For the record, Samsung positions Galaxy Note as a “super phone,” one that goes beyond the usual multimedia and smartphoning capabilities and will also let you write and sketch as if you were using pen and paper.
The South Korean electronics giant insists Galaxy Note is a “mainstream product.” To help get that message across, Samsung ran a commercial for Galaxy Note during the Super Bowl. My take, though, after a few days of testing, is that it will likely have more niche appeal than anything, especially at $299.99 with a two-year AT&T contract. The handset, already available overseas, hits AT&T, Best Buy and other stores Sunday.
Hybrid devices haven’t exactly fared well in the U.S., as Dell found out with the ill-fated Dell Streak, a small Android tablet. Despite the odds against Galaxy Note, much of what you find in the device is quite sweet.

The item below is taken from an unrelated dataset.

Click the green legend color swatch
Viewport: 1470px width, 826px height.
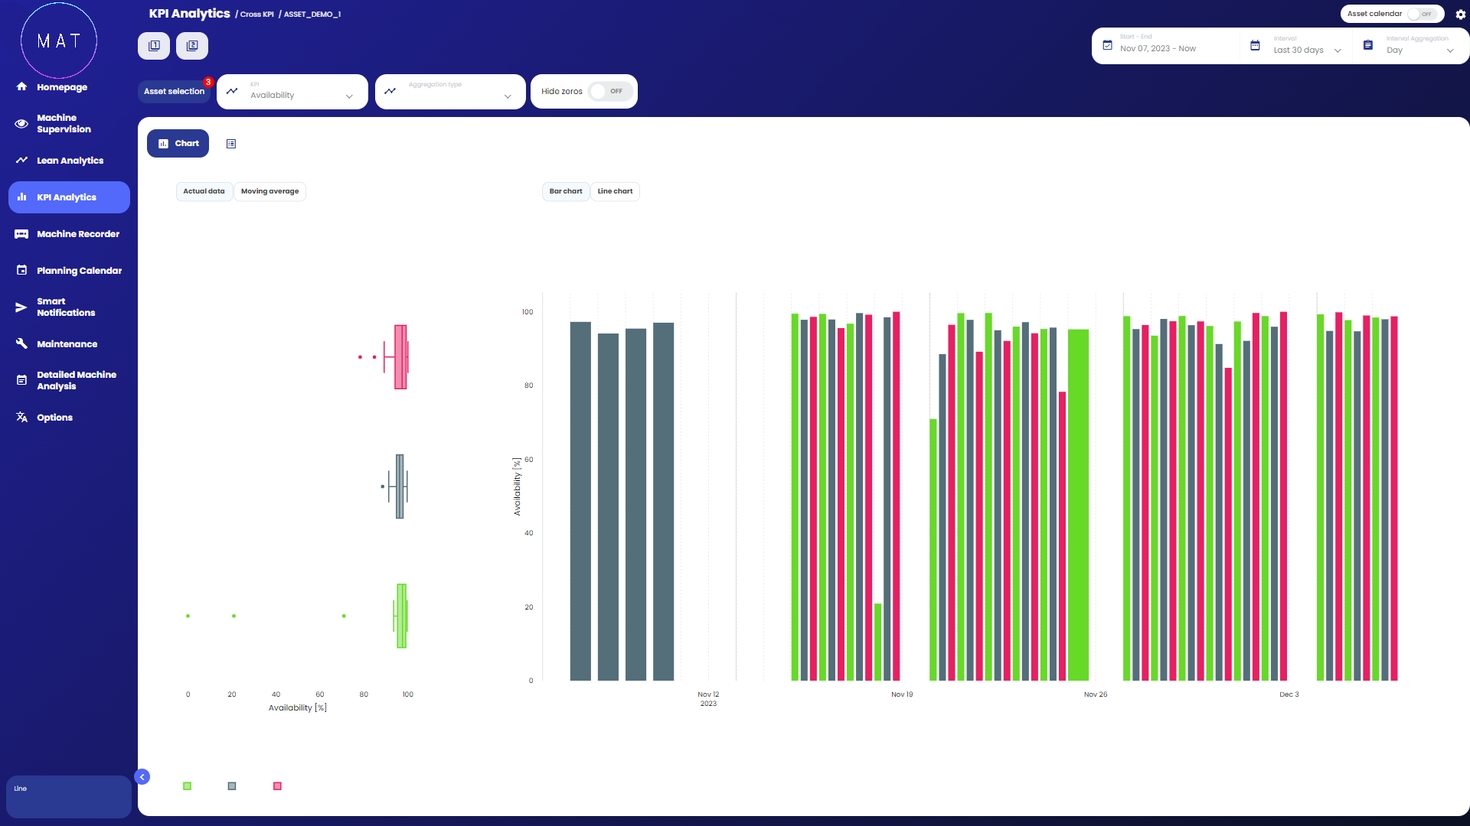tap(187, 786)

Its 5.3-inch display (measured diagonally) is gargantuan in comparison with most smartphones, yet the device is thin, good-looking and well-proportioned.
It runs on AT&T’s fastest 4G LTE network — now in 28 markets but clearly not in parts of northern New Jersey, where I conducted some tests.

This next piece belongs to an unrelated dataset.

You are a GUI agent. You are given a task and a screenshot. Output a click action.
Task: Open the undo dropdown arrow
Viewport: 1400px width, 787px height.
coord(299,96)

Inside is a powerful dual-core processor and 16 gigabytes of storage, expandable via microSD by 32 GB. It has an impressive rear-facing 8-megapixel autofocus camera that can capture stills and high-definition video, and a front-facing 2-megapixel camera for video chats.
In sizing up the smartphone market, many people already think state-of-the-art screens are plenty big enough, especially in the Android world where Galaxy…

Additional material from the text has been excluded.